#### [PAGE TEXT]
<<<<

Iran And The ‘Axis Of Resistance’ Vastly Improved Hamas’s Operational Capabilities – Analysis


By Colin P. Clarke

(FPRI) — For the past several years, Hamas has often been overlooked in discussions regarding the top global terrorist threats. The Islamic State and its worldwide network of affiliates occupy much of the counterterrorism bandwidth, along with al-Qaeda affiliates such as al-Shabaab in Somalia. Even Lebanese Hezbollah has ranked higher on the agenda of terrorist organizations that the United States and Israel are chiefly concerned with. 

There are several important reasons why Hamas has been relegated to something of an afterthought, related to both its intent and capabilities. Israeli intelligence agencies had wrongly assumed that Hamas was content with enjoying the economic benefits of assistance to Gaza and had little desire to fight. This belief was reinforced when Hamas remained on the sidelines of recent fighting between Palestine Islamic Jihad and Israel in the West Bank, where the Israelis had shifted significant resources to deal with the rising threat in that territory. Relatedly, Hamas’s capabilities were believed to be limited. When skirmishes did break out, Hamas would fire rockets from Gaza, most of which were intercepted by Israel’s Iron Dome missile defense system. 

So how is it possible that Hamas was able to stage such a complex terrorist attack on October 7, an attack that killed more than 1,400 Israelis and wounded hundreds more? Put simply: Iranian support. As journalist Kim Ghattas noted, “the highly choreographed, multipronged, day-long operations and incursion into Israel itself … required months of planning and training that only Iran and Hezbollah could have provided.” There is a long and sordid history linking Iran, Hezbollah, and Hamas. After Israel deported more than 400 Hamas figures to Lebanon in 1992, the Islamic Revolutionary Guard Corps Quds Force and Hezbollah worked closely with the Hamas fighters, training them on how to build and deploy suicide bombs, long a Hezbollah calling card. Cooperation between the triumvirate continued through the Second Intifada (2000–2005), when suicide bombings became a hallmark of Hamas attacks against Israel.

It is no secret that Iran has long supported a regional network of proxy groups that it funds, trains, and equips. Not only Hamas and Hezbollah, but also Palestine Islamic Jihad, Houthi rebels in Yemen, and a range of Iraqi Shiite militias groups known as Hashd al-Sha’bi. What was not apparent, however, was the extent and impact of training that Iran, via Quds Force, provides. Iran has helped develop Hamas into a formidable organization, growing it from a rag-tag militia into a force that now boasts 40,000 fighters, a naval commando unit, and cyber warfare capabilities. 

Hamas’s high-level operational security and extensive intelligence, surveillance, and reconnaissance for the attack point to the effectiveness of Iranian hands-on training, the result of tacit knowledge transfer that would be impossible to acquire remotely. Commenting on the value of Iranian support to Hamas, Amir Ali Hajizadeh, commander of the Islamic Revolutionary Guard Corps Aerospace Force stated, “Instead of giving fish to our friends in the resistance axis, or teaching them how to fish, we taught them how to construct fishing gear and hooks.”

The head of the Quds Force, Esmail Qaani, the successor to Qassem Soleimani, has been extremely active in coordinating amongst Iran’s so-called “axis of resistance” by organizing meetings with the leaders of various militant groups under Tehran’s umbrella. One of Qaani’s primary objectives as commander of the Quds Force has been to push Hamas and Hezbollah to confront Israel more aggressively, particularly as Iran tracked domestic political turmoil within Israel and perceived it as a sign of weakness and vulnerability.

>>>>

#### [TASK STATEMENT]
Pick up the analysis of Iran's support for Hamas after its last paragraph and write what comes next. The listing is separate material with no connection to this analysis.

#### [SOURCE MATERIAL]

<<<<

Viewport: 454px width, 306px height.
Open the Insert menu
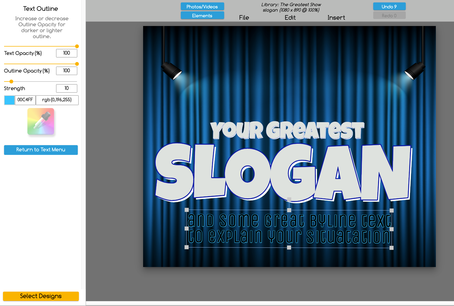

>>>>

#### [ANSWER TO THE EXERCISE]
Since August, the leaders of Hamas, Hezbollah, and Palestine Islamic Jihad have met on a regular basis with Qaani in Lebanon. This is also around the time when Hamas began working even more closely with Hezbollah, as the latter functioned in a train-the-trainer scenario where militants with extensive battlefield experience fighting in Lebanon and Syria shared lessons learned and best practices with Hamas fighters. The unification of Iran’s network of proxies under Qaani’s command and control has been a force multiplier and cemented Iran’s “unity of fronts” strategy as the most effective means of encircling Israel.

Hamas’s political leader, Ismael Haniyeh, has openly admitted that Iran provides approximately $70 million per year to his group and, in addition to financing, Tehran has also provided logistical support for weapons development, assistance that helped Hamas produce rockets and drones with sophisticated guidance systems. Iran has helped Hamas smuggle rocket components into Gaza from the Sinai Peninsula and into a subterranean labyrinth of tunnels, where they are then assembled at production facilities operated by Hamas. Tactical training, which would account for the complexity of Hamas’s combined arms siege of Israel, occurred in camps outside of Gaza. Hezbollah trained Hamas militants in both Lebanon and Syria, where terrorists learned how to use motorized hang gliders and storm mock Israeli settlements that had been constructed.

Interestingly, Hamas-Iranian cooperation has endured despite ideological differences resulting from the Sunni-Shia sectarian conflict that has defined the Middle East for the better part of the last four decades. The relationship has hit several snags along the way, including in 2011 when Hamas backed the Sunni Arab opposition fighting against Iran’s main Middle Eastern client, the regime of Bashar al-Assad in Syria. When Hamas provided rhetorical support for Saudi Arabia’s war against the Houthis in Yemen, another Iranian proxy group, the relationship soured further. Things got back on track in 2017 following the appointment of Yahya Sinwar to lead Hamas in Gaza. Since that time, Hamas has continued to work closely with Iran, and the benefits for Hamas are clear.

Yet, even while Iran is complicit in funding and training Hamas, this still does not mean that the Iranian leadership micromanaged the Hamas attack. The Quds Force prepares various Iranian proxies by equipping them with the tools necessary to conduct high-profile terrorist attacks but leaves the details to operational commanders of these groups to strike at a day and time of their choosing. In any case, Hamas has a far better understanding of the terrain, as well as potential vulnerabilities in Israel’s defense, than Iran does.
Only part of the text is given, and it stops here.